The Court held that if, as was clear from that provision, those organisations must be able to rely on the same rights as individuals, it would be contrary to the objective of giving the public concerned wide access to justice and at odds with the principle of effectiveness if such organisations were not also allowed to rely on the impairment of rules of EU environment law solely on the ground that those rules protected the public interest.

It followed first that the concept of “impairment of a right” could not depended on conditions which only other physical or legal persons could fulfil, such as the condition of being a more or less close neighbour of an installation or of suffering in one way or another the effects of the installation’s operation.

It followed more generally that the last sentence of the third paragraph of Art. 10a of Directive 85/337 must be read as meaning that the “rights capable of being impaired” which the environmental protection organisations were supposed to enjoy must necessarily include the rules of national law Implementing EU environment law and the rules of EU environment law having direct effect.

The Court that “in order to give the referring court the most useful answer possible, it should be pointed out that a plea raised against a contested decision which alleged infringement of the rules of national law flowing from Art. 6 of the Habitats Directive must be capable of being relied on by an environmental protection organisation.”
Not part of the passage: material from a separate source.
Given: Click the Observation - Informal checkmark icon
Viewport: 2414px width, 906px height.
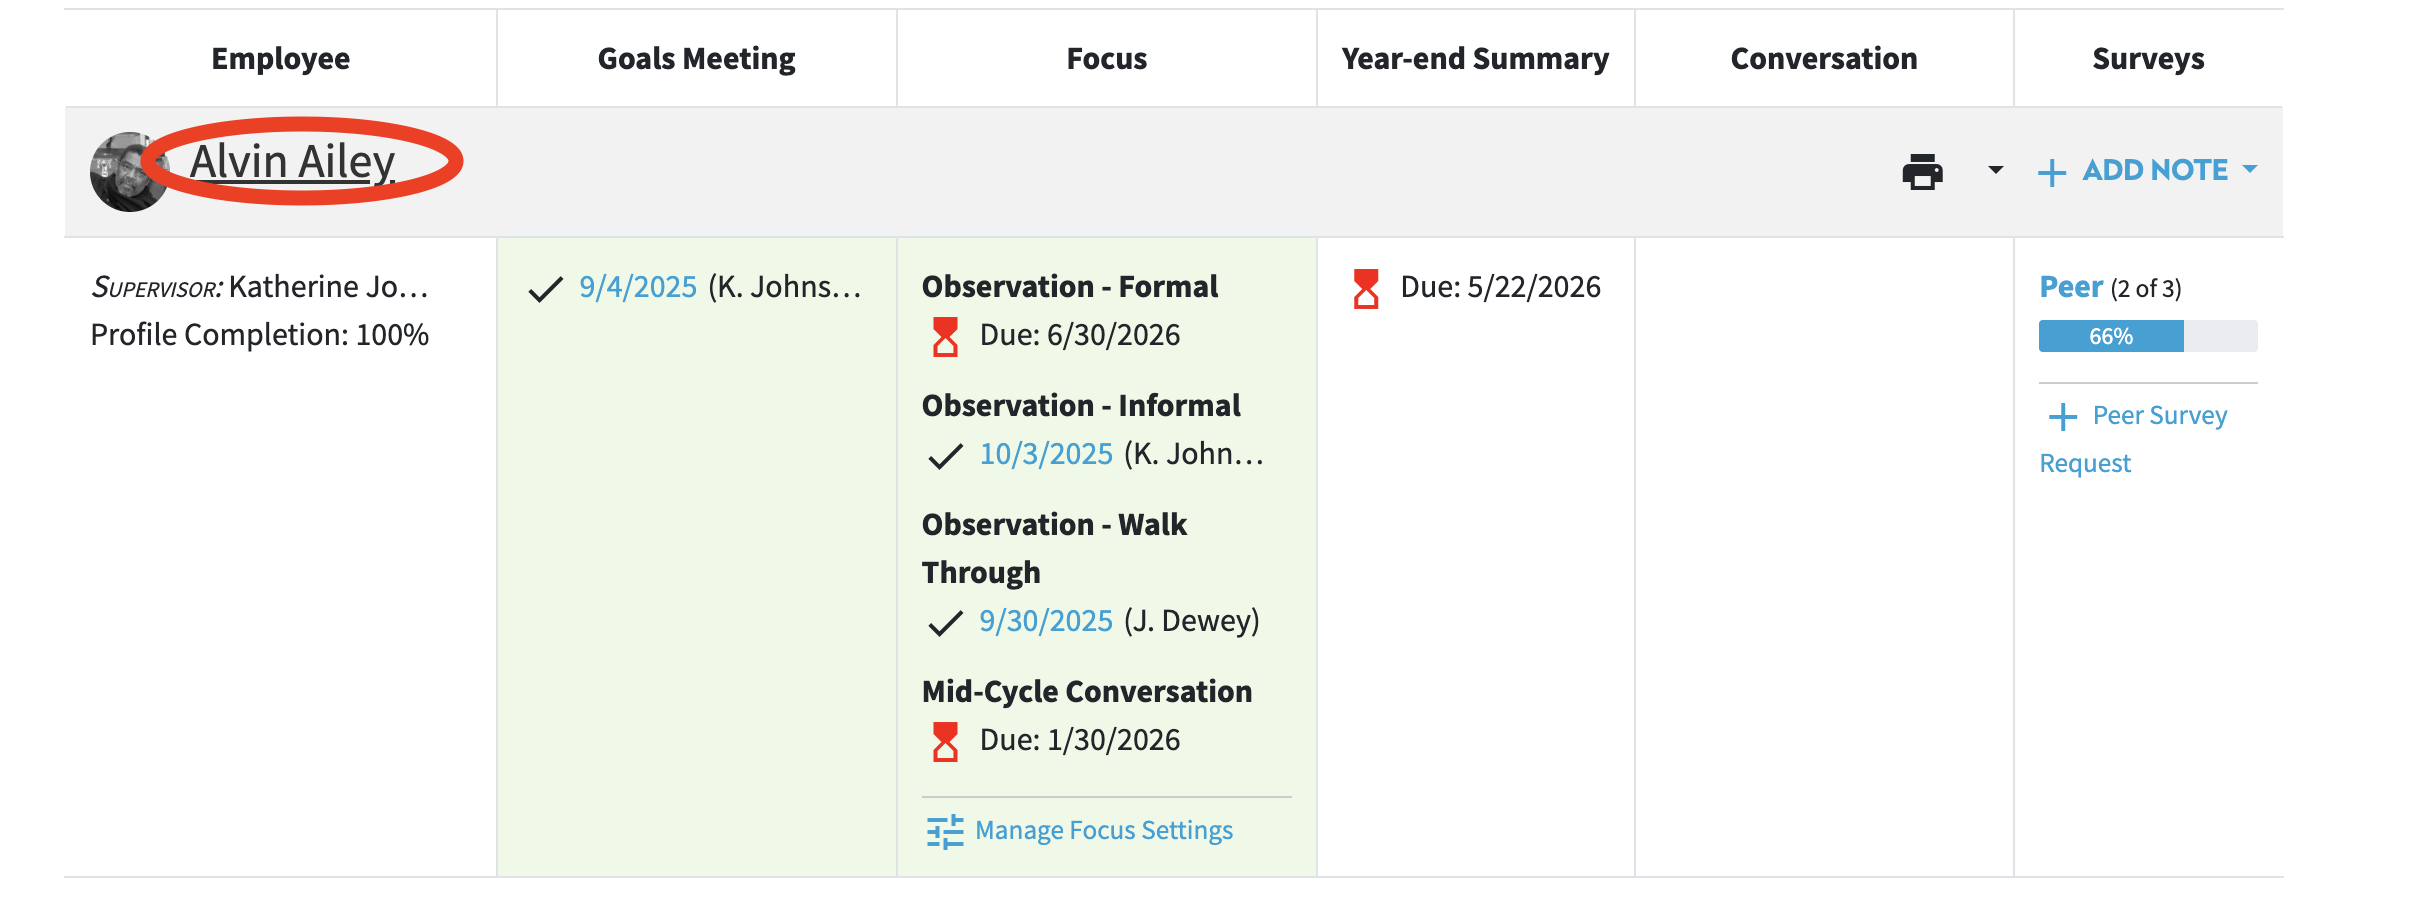Looking at the screenshot, I should coord(945,456).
The Court furthermore held that a non-governmental organisation could derive, from the last sentence of the third paragraph of Art. 10a of Directive 85/337, as amended by Directive 2003/35, the right to rely before the courts, in an action contesting a decision authorising projects “likely to have significant effects on the environment” for the purposes of Art. 1(1) of Directive 85/337, even where, on the ground that the rules relied on protected only the interests of the general public and not the interests of individuals, national procedural law did not permit this.